● **Task description**
From the data underneath, reproduce exactly the stretch that begins at the line with "Where should I click to: Click the Profile" and ends after the line with "Given: Expand the /v1/auth/".

━━━━━ Given information ━━━━━

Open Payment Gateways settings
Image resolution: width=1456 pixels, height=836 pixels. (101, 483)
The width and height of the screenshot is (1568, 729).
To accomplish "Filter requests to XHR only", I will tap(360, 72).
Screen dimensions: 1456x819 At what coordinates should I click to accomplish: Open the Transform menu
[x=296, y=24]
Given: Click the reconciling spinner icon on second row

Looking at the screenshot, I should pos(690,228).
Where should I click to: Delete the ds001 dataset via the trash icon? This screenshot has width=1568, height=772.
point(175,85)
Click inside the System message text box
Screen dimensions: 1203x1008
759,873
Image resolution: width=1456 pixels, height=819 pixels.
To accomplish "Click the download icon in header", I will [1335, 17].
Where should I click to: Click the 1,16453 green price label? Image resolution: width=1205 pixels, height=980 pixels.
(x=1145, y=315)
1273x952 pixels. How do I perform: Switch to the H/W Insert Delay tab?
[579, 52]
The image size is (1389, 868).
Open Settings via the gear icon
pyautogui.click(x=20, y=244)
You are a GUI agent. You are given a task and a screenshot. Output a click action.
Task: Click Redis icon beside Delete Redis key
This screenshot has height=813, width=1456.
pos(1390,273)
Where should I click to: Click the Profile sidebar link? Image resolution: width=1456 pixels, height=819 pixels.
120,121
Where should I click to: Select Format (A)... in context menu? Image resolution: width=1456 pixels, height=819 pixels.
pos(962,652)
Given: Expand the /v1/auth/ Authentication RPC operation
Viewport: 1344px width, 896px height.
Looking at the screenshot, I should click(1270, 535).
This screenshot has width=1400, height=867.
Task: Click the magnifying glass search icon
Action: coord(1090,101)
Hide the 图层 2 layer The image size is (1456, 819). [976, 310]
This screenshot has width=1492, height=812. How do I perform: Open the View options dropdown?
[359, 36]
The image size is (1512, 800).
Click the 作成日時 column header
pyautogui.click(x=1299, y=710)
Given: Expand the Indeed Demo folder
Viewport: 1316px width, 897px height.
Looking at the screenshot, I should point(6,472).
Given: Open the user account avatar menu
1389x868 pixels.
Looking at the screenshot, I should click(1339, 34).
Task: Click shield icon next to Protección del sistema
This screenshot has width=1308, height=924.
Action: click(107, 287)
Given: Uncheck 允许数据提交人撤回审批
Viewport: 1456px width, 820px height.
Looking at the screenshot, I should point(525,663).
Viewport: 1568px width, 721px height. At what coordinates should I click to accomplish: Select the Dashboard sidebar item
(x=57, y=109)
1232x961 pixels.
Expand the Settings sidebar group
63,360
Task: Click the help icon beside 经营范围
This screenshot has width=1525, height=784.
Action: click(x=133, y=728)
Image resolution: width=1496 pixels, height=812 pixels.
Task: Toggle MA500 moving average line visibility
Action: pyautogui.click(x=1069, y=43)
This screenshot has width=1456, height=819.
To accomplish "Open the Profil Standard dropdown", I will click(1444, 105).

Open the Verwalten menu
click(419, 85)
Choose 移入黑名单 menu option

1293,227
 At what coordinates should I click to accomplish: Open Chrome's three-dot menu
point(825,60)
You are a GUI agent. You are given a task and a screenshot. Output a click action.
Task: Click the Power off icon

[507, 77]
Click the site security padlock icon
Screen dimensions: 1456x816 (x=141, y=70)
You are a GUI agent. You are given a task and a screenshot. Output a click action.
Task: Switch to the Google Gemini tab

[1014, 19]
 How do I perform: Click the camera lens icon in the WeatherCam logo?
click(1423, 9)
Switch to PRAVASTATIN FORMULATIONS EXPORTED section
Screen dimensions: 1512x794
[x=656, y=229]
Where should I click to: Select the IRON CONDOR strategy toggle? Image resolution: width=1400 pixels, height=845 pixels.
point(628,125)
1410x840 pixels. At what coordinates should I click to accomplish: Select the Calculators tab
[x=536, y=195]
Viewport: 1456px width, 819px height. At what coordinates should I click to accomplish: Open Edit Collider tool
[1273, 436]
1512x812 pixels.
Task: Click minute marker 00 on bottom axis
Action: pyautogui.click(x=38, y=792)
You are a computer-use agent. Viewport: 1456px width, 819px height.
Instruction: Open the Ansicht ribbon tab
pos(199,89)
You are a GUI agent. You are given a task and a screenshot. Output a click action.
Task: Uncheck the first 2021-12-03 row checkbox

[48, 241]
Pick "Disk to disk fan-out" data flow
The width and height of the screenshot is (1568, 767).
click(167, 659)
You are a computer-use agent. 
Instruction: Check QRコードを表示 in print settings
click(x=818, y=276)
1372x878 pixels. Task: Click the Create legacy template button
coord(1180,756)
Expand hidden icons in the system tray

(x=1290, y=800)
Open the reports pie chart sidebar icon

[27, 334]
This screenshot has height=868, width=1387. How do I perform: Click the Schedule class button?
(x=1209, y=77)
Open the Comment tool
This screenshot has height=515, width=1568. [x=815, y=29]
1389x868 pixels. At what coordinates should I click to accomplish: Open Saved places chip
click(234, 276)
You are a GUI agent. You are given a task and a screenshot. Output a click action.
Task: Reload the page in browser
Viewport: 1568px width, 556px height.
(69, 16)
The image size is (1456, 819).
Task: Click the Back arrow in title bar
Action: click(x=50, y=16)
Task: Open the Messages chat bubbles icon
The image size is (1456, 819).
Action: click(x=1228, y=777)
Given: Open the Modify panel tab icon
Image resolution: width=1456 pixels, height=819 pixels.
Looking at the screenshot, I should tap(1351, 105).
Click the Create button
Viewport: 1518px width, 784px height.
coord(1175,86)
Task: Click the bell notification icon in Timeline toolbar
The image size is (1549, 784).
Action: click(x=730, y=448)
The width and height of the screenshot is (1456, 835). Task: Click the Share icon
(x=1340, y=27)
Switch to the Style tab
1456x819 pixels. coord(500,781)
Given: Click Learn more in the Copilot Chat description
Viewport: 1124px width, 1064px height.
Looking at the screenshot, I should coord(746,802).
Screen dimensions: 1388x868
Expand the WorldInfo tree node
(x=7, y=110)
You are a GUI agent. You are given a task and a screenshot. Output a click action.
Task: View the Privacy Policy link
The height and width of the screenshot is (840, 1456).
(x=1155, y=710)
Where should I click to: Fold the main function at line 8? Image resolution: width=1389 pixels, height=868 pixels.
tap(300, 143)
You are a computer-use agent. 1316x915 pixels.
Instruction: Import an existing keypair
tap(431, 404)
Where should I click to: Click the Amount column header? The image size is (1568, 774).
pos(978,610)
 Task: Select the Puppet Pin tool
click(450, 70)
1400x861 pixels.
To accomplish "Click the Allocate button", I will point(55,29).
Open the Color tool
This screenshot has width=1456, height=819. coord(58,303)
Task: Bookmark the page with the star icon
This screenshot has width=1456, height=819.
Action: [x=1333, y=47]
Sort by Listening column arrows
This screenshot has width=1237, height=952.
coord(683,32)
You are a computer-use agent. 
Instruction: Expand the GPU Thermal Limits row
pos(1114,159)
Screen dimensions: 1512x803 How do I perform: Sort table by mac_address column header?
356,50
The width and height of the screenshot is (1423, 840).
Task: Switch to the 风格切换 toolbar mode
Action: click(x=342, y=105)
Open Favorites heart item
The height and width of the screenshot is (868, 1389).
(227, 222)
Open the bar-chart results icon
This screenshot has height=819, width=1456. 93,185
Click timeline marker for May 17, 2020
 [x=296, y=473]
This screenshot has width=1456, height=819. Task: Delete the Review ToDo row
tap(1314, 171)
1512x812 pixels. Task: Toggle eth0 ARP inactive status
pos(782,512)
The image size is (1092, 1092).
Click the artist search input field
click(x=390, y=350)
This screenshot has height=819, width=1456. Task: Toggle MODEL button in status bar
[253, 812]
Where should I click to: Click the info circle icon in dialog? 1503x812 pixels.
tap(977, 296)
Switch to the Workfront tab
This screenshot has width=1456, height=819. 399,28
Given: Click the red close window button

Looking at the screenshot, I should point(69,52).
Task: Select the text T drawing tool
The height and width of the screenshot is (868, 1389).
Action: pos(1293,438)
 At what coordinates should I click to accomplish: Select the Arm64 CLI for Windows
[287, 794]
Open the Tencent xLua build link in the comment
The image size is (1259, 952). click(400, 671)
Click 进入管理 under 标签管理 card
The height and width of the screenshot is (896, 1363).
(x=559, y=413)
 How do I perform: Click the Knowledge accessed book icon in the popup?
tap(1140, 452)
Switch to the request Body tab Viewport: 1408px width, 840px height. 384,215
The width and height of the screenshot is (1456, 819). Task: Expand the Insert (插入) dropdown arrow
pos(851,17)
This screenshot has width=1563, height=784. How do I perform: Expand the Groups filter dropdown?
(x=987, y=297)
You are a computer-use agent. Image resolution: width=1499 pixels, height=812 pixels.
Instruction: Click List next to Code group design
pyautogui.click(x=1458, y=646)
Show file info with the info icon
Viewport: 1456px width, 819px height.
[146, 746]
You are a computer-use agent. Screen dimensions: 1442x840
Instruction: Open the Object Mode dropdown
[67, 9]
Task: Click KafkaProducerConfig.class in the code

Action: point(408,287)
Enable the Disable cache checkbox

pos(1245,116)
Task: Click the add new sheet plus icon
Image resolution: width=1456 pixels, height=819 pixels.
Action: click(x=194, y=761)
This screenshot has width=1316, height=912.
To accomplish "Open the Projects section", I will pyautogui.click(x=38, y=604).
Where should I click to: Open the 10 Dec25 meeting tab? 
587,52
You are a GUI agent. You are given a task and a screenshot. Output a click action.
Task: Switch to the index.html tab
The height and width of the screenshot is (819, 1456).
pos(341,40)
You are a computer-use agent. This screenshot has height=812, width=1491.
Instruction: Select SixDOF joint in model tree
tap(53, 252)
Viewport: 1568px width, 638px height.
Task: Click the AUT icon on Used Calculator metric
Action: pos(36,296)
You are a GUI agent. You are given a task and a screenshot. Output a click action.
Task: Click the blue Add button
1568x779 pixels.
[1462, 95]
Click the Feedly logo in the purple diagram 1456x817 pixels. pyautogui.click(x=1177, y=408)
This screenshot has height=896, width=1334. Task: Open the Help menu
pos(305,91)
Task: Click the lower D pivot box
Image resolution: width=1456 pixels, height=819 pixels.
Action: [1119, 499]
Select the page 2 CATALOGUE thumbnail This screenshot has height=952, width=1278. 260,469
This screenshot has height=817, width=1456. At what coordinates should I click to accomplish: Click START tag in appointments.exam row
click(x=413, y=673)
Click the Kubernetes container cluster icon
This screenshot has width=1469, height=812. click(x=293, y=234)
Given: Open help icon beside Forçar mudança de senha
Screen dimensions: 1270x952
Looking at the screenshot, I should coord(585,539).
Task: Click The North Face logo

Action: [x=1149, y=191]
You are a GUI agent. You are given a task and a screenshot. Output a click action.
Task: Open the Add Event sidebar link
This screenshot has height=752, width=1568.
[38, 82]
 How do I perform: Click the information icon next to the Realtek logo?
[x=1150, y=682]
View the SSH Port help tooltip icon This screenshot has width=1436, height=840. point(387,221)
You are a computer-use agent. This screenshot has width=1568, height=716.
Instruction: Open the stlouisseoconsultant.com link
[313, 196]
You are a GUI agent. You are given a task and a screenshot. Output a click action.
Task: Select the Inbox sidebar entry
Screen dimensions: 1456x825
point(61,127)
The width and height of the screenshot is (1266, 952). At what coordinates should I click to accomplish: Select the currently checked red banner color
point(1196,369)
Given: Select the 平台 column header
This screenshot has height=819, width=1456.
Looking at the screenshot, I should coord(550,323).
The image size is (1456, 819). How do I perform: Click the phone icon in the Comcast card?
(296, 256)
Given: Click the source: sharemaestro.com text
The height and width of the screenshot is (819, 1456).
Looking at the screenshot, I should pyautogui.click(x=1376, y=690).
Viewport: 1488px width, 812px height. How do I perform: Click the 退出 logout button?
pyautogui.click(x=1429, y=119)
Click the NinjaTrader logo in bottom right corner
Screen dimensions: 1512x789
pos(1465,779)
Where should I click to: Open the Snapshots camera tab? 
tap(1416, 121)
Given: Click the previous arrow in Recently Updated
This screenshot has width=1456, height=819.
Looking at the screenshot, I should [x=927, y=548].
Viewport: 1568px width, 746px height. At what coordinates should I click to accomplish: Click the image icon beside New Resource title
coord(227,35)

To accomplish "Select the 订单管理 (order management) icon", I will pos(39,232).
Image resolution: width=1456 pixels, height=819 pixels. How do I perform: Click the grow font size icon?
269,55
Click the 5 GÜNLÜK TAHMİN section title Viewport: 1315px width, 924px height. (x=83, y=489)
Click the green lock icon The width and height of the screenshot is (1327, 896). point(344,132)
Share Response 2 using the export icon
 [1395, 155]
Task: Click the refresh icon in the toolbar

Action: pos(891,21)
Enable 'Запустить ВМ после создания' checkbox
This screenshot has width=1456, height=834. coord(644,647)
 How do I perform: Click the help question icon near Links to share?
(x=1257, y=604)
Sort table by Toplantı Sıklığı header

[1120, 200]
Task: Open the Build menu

━━━━━

● **Reply to the task**
Where should I click to: Click the Profile sidebar link? Image resolution: width=1456 pixels, height=819 pixels.
120,121
Where should I click to: Select Format (A)... in context menu? Image resolution: width=1456 pixels, height=819 pixels.
pos(962,652)
Given: Expand the /v1/auth/ Authentication RPC operation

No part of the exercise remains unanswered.